**DIRECTIVE:** Gather every line of the records below that contains the string "dropdown" and copy each one out in full.

Stored items:
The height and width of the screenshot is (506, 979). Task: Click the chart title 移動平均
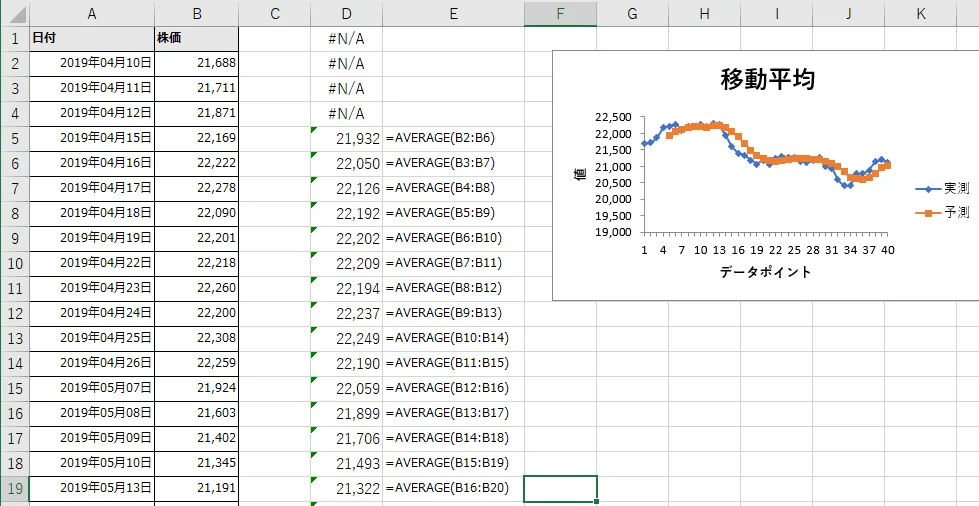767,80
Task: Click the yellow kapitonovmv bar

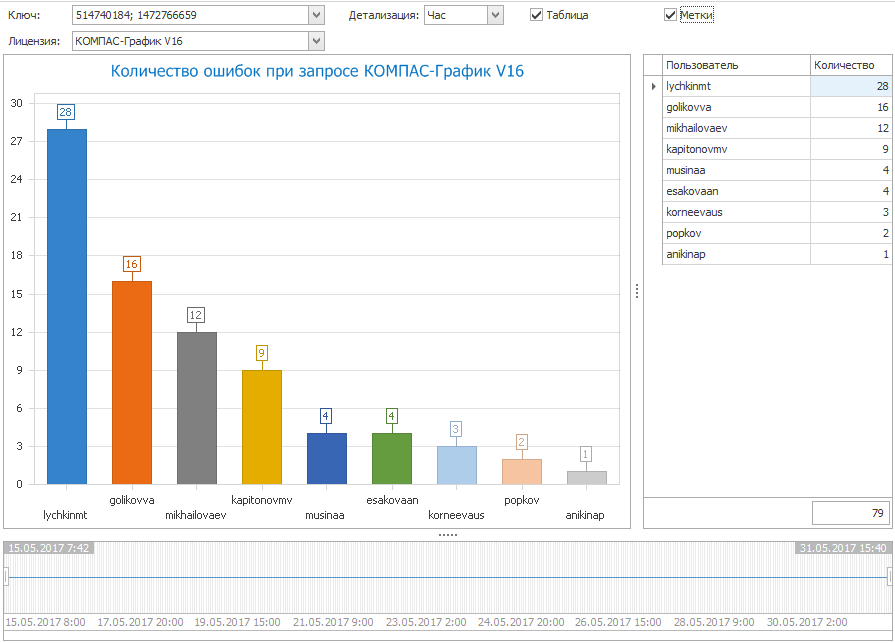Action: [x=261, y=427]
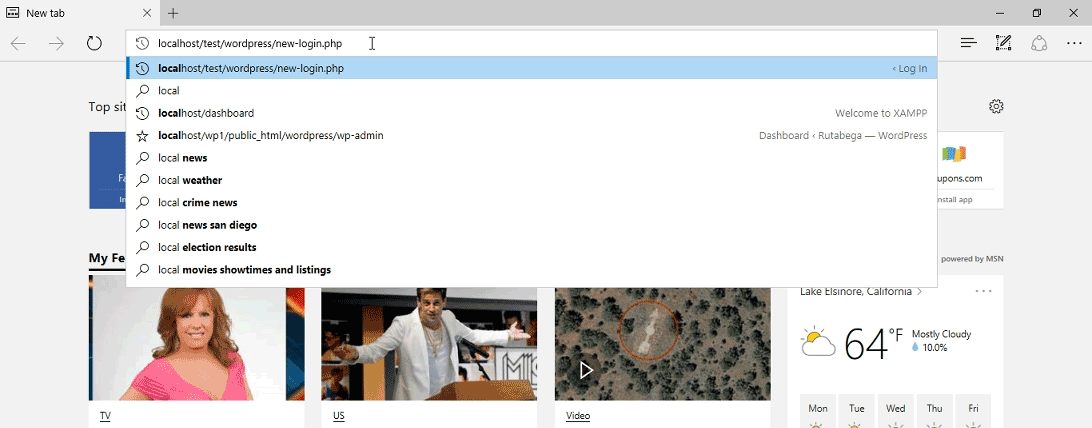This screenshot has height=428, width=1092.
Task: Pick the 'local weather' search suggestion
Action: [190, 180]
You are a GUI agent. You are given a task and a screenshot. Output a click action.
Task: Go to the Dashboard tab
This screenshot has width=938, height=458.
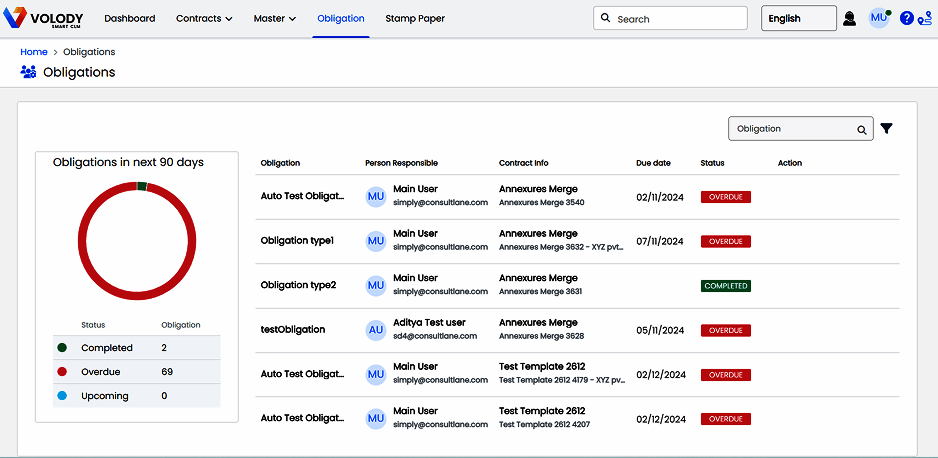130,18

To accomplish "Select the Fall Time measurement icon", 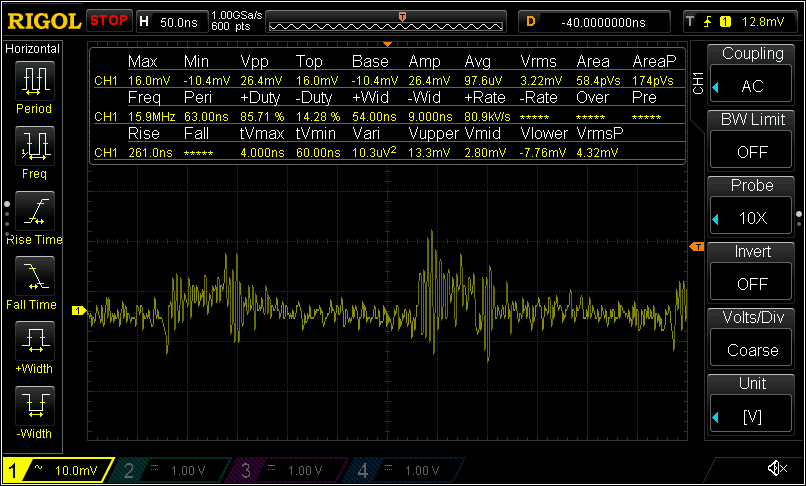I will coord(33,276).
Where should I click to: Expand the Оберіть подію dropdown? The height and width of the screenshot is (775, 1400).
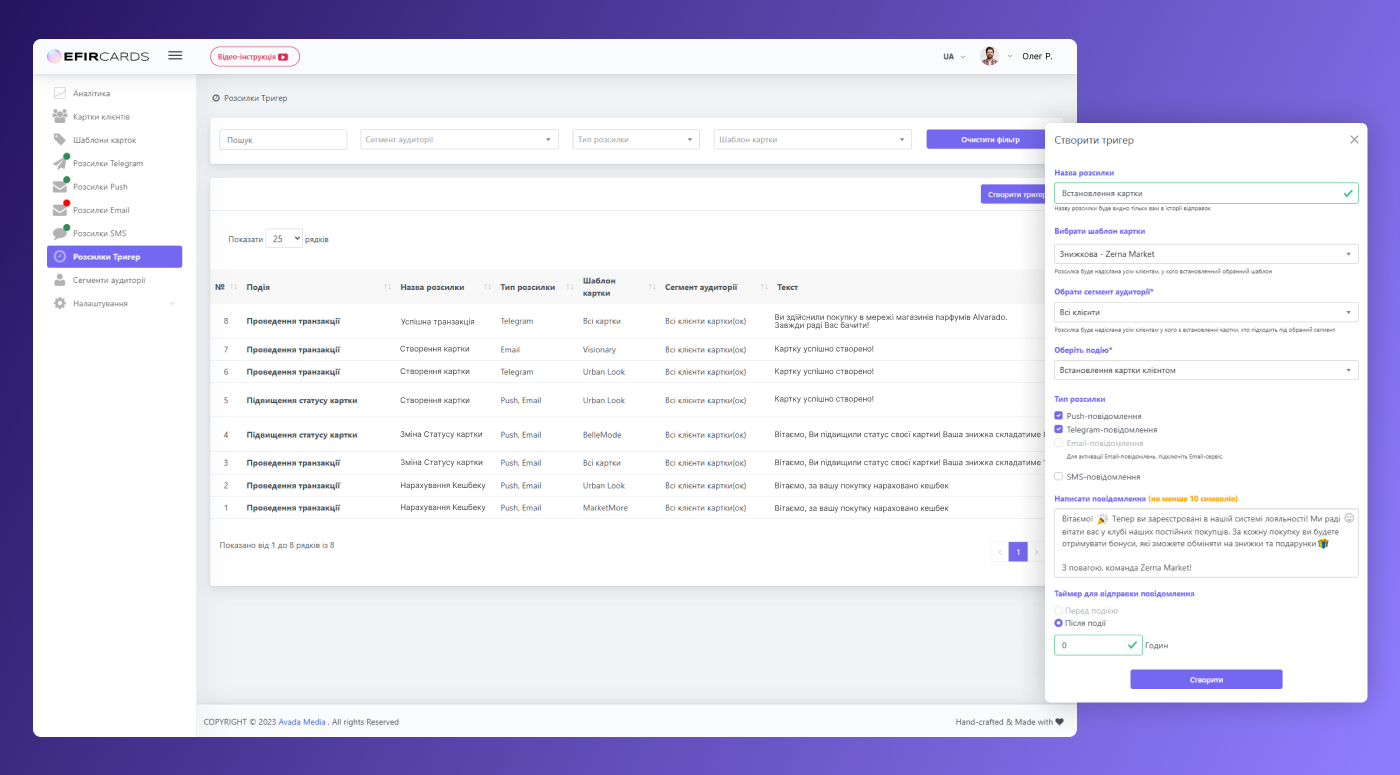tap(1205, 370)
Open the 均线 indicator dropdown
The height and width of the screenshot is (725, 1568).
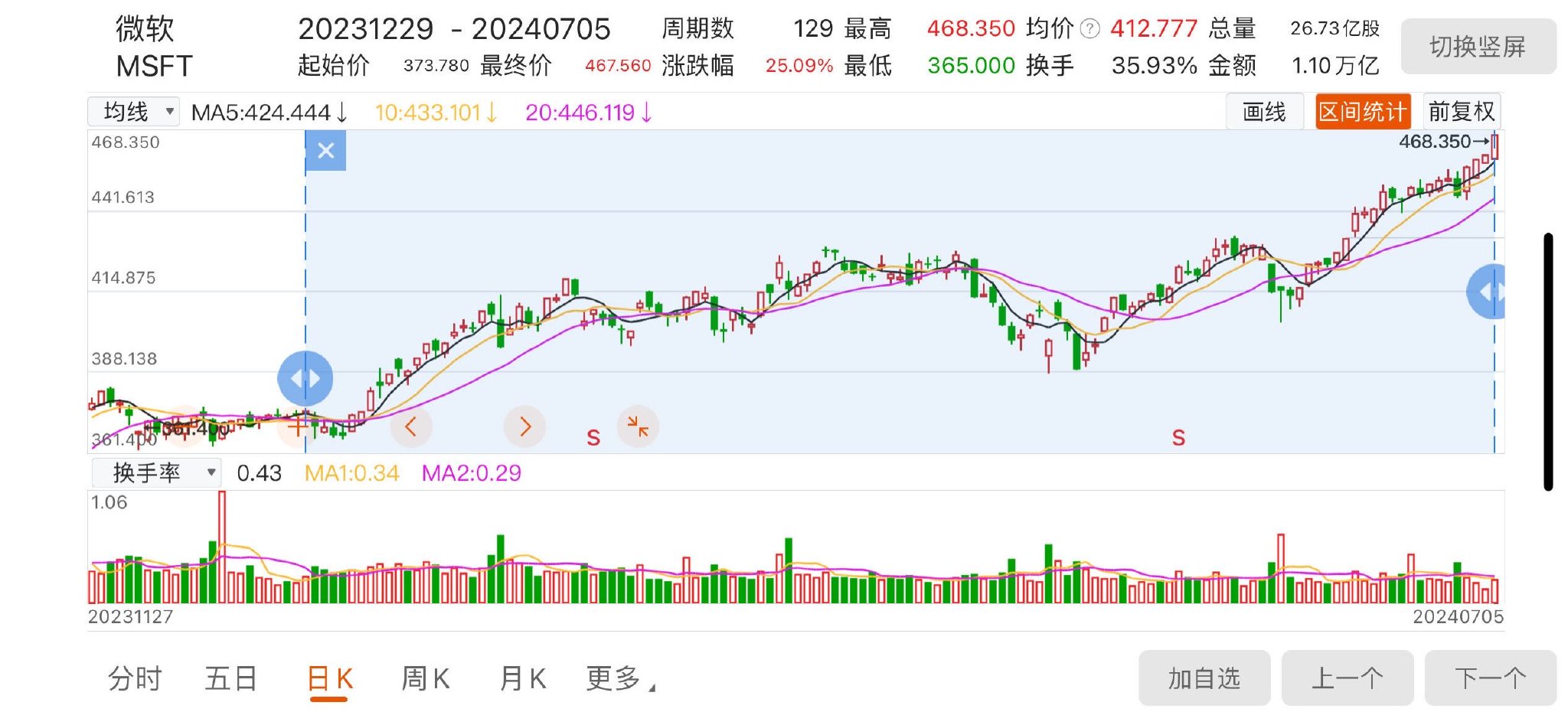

**FINISHED EXERCISE:**
Where should I click to: Expand the Оберіть подію dropdown? The height and width of the screenshot is (775, 1400).
Open the 均线 indicator dropdown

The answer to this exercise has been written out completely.